В квартире у Толстой его навестил поэт Виктор Андроникович Мануйлов. Дверь ему открыла мать Сони и пожаловалась:
— А у нас дым коромыслом. Такая беда.
Вскоре Есенин снова прекратил запой и начал с помощью жены готовить к изданию сборники своих стихов. Собрав материал, вместе с женой отвез в издательство. Но бумаги были в беспорядке, их пришлось долго разбирать. Намечено было издавать по одному тому в месяц.
В ноябре Есенин поехал в Ленинград навестить друзей. Остановился у издателя Сахарова Александра Михайловича. Из воспоминаний Сахарова: он ночью почувствовал, что кто-то его душит. Включил свет и увидел Есенина. Вид у него был испуганный. У Сахарова спросил:
— Ты кто?
Сахарову удалось успокоить его и уложить в постель. Но под утро раздался звон разбитого стекла. Сахаров увидел, что Есенин стоит посреди комнаты в слезах, осыпанный осколками стекла. Сахаров понял, что у Есенина очередной приступ болезни, он отправил его в Москву и посоветовал родным показать его врачам. Родные уговорили его лечь на лечение в психиатрическую клинику. Получив от него согласие, жена его Соня тут же поздно вечером позвонила профессору Петру Михайловичу Зиновьеву, и 26 ноября 1925 года Есенин был госпитализирован в Психиатрическую клинику Московского университета, которой заведовал известный в медицинском мире России и Европы профессор Ганнушкин Петр Борисович.

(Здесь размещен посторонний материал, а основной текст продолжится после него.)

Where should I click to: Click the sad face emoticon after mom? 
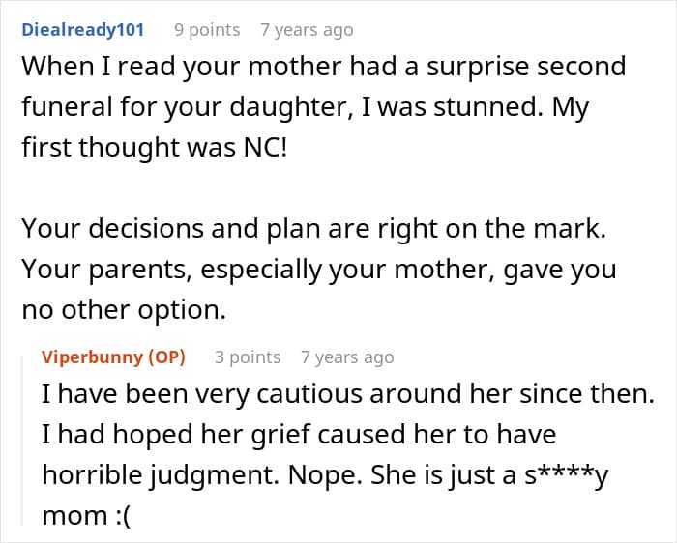[123, 515]
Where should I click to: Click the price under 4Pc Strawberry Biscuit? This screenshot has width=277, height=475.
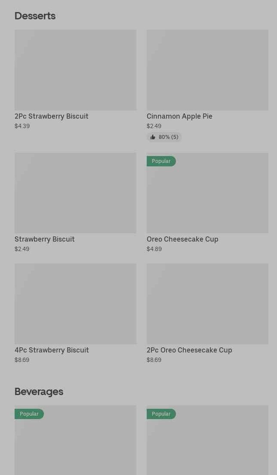point(22,360)
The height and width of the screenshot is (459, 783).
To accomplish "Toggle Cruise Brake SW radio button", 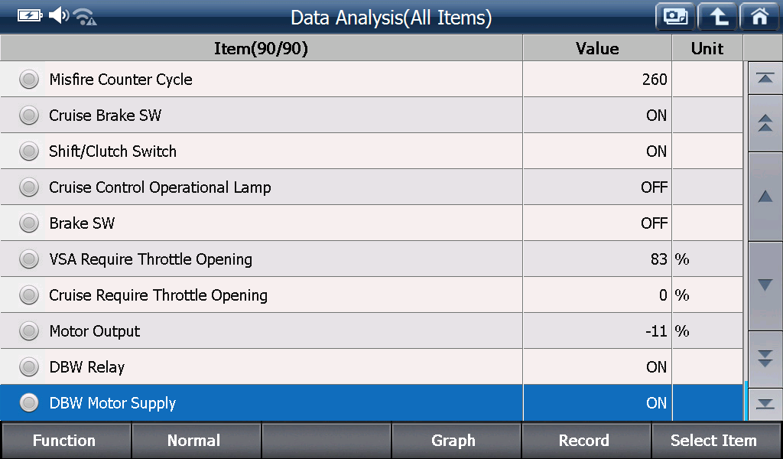I will (x=29, y=116).
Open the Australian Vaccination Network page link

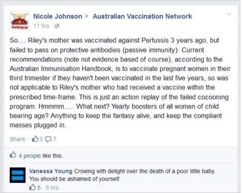[142, 17]
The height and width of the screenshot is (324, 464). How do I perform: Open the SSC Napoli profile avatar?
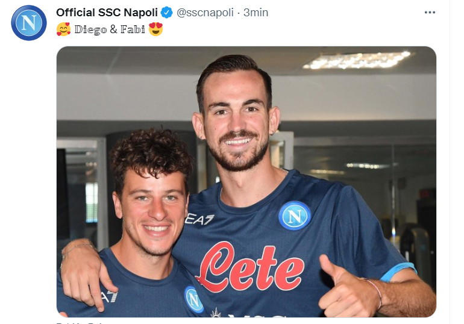[x=29, y=23]
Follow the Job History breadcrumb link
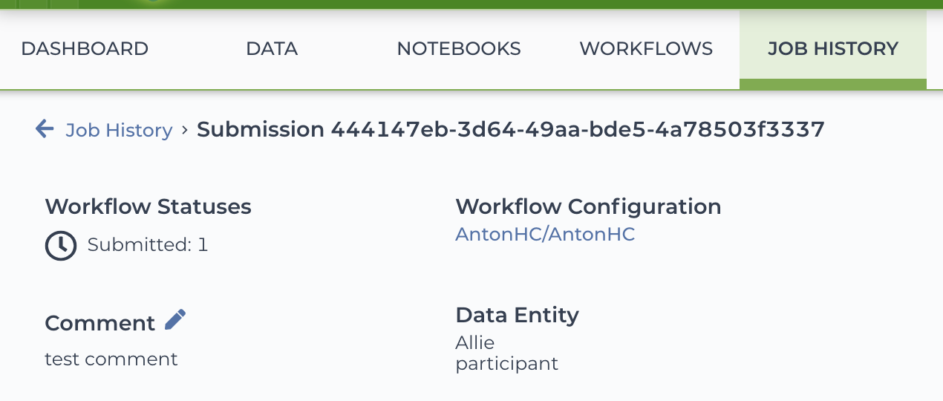Viewport: 943px width, 401px height. pyautogui.click(x=119, y=130)

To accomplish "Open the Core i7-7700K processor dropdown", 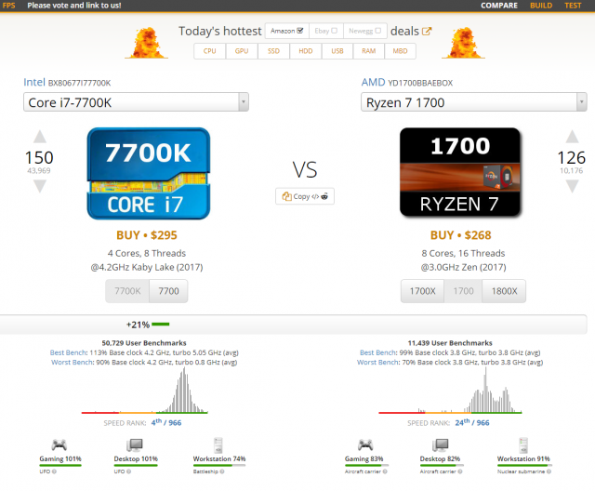I will point(136,101).
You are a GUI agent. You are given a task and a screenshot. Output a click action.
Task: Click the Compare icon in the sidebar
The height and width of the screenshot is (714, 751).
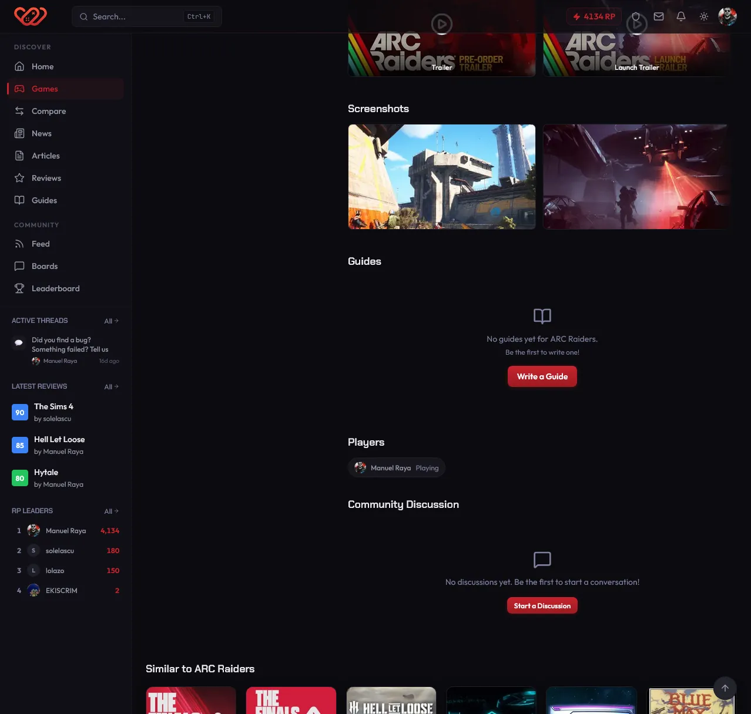pyautogui.click(x=19, y=111)
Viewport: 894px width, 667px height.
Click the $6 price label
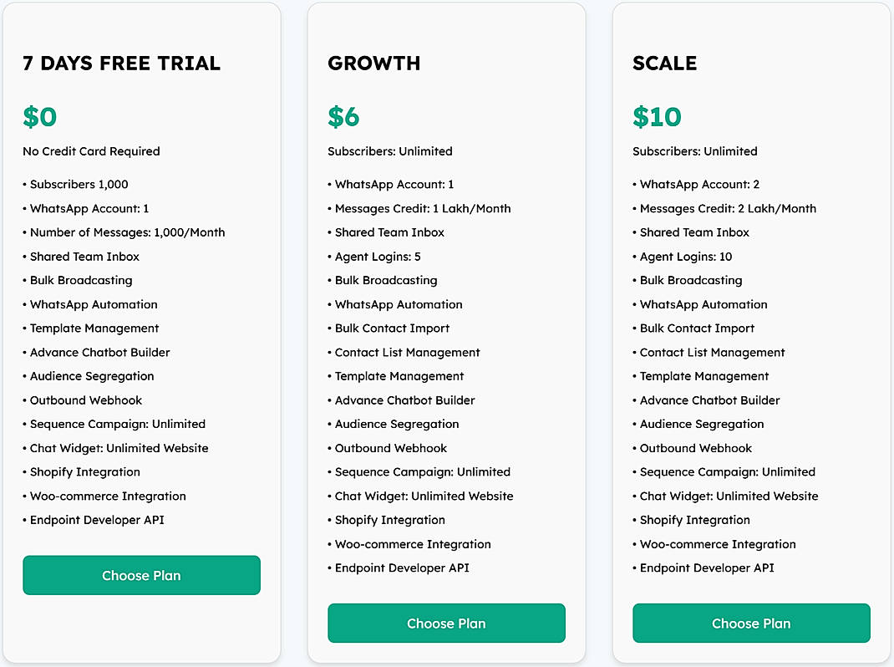[x=343, y=117]
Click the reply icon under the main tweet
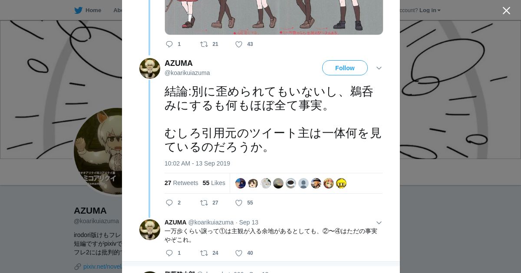Screen dimensions: 521x273 (x=169, y=203)
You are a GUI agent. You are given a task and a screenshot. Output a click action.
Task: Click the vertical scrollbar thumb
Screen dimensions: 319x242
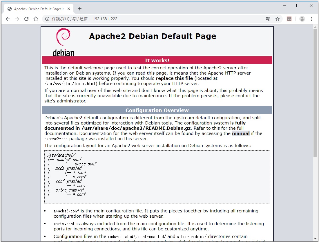315,93
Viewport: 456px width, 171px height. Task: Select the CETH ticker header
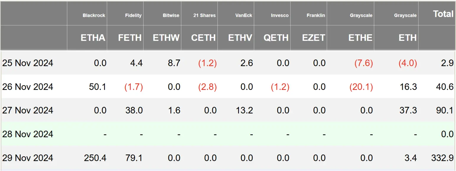[x=203, y=38]
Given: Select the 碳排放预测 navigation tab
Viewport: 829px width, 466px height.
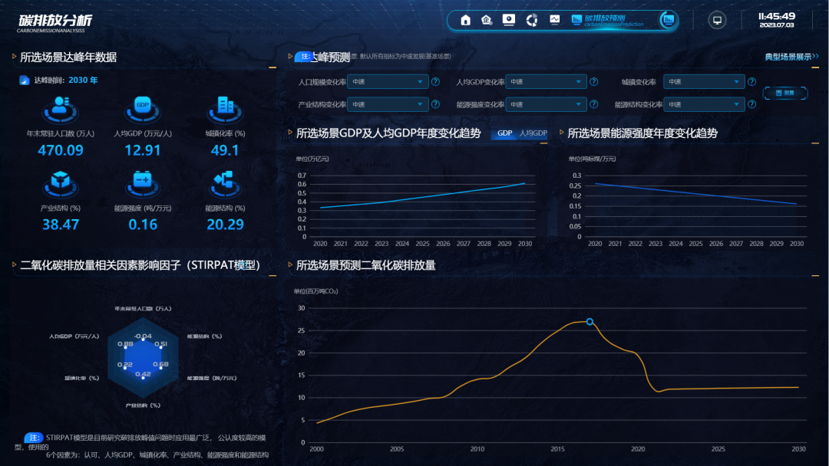Looking at the screenshot, I should pos(613,21).
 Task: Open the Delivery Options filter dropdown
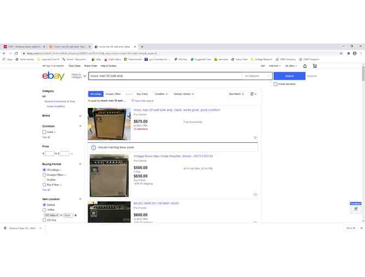click(184, 94)
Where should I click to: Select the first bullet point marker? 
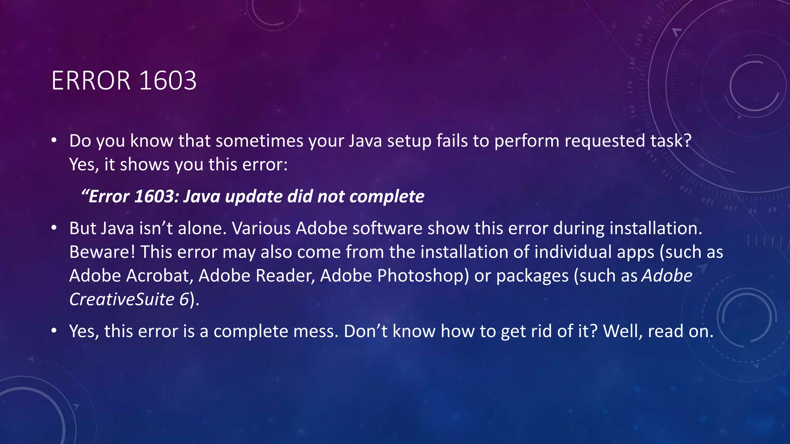(x=54, y=141)
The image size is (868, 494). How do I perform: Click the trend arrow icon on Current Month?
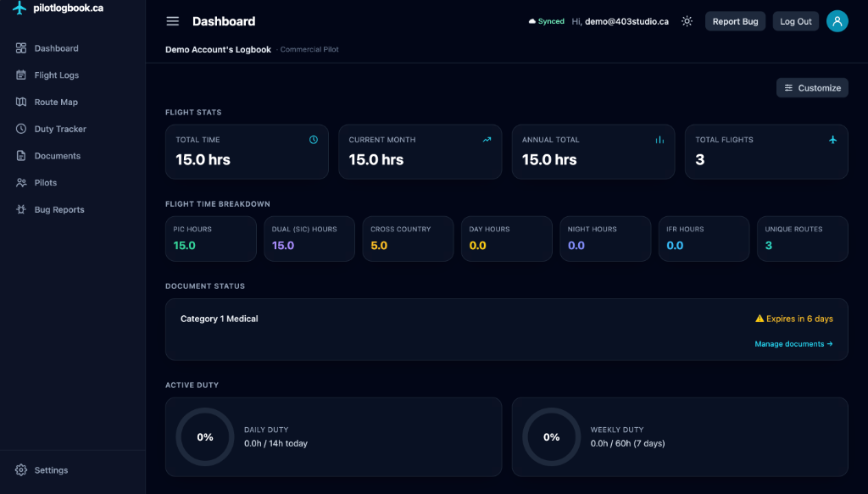click(x=487, y=140)
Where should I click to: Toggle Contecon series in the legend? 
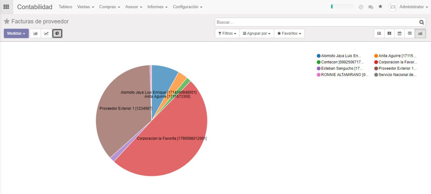(x=340, y=62)
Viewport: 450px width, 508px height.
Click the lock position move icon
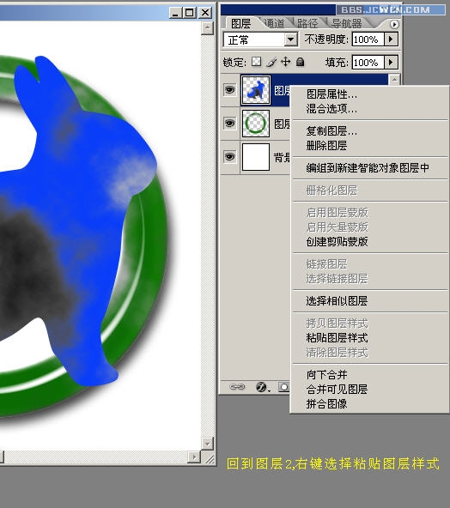(x=286, y=61)
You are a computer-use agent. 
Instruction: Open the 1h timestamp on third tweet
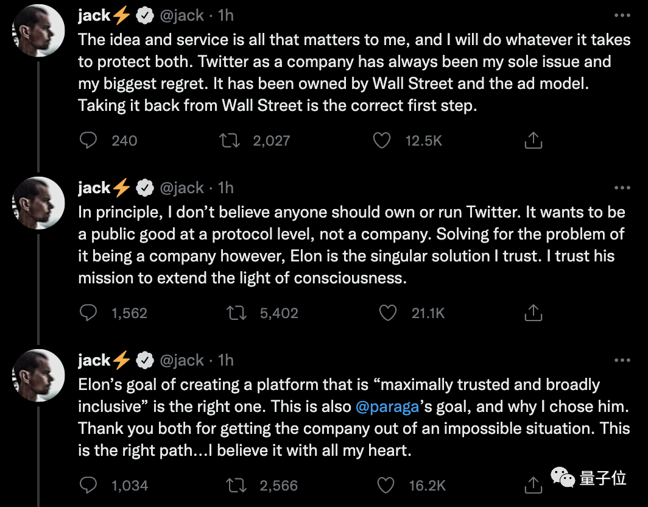click(x=226, y=360)
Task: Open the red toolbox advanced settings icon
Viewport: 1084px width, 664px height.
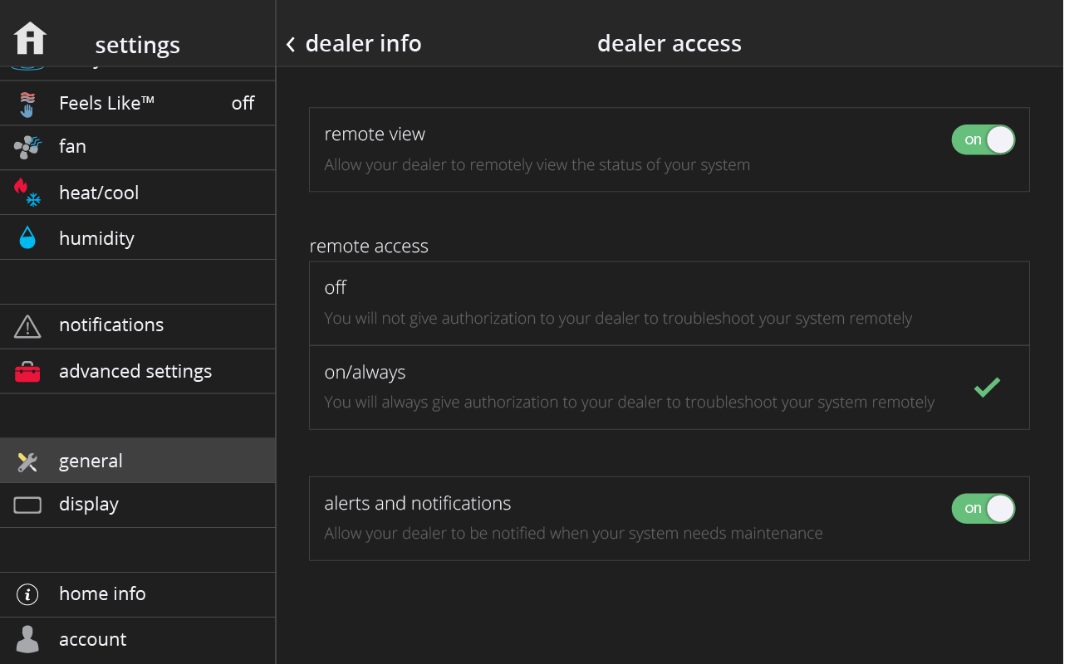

В жизни человека, как и во вселенной, нет постоянства. Горькие минуты посещают многих людей, живущих на земле. Но у одних они кратковременны и не оставляют после себя заметного следа. У других они часты и наносят ущерб душевному здоровью. 1925 год был для Есенина особенно трудным, участились его нервные срывы и метания по стране. Казалось, поэт не наслаждался жизнью, а как будто сознательно губил ее и не боролся за удержание своего места в ней. Свою женитьбу на Софье Андреевне Толстой считал неудачной. Своему другу, журналисту Николаю Константиновичу Вержбицкому он писал вскоре после женитьбы: «Милый друг мой, Коля. Все, на что я надеялся, о чем мечтал, идет прахом. Семейная жизнь не клеится. Хочу бежать. До реву хочется к тебе. С новой семьей вряд ли что получится. Слишком все здесь заполнено великим старцем. Его так много везде и на стенах, и в столах, кажется даже на потолке, что для живых людей места не остается. Это душит меня».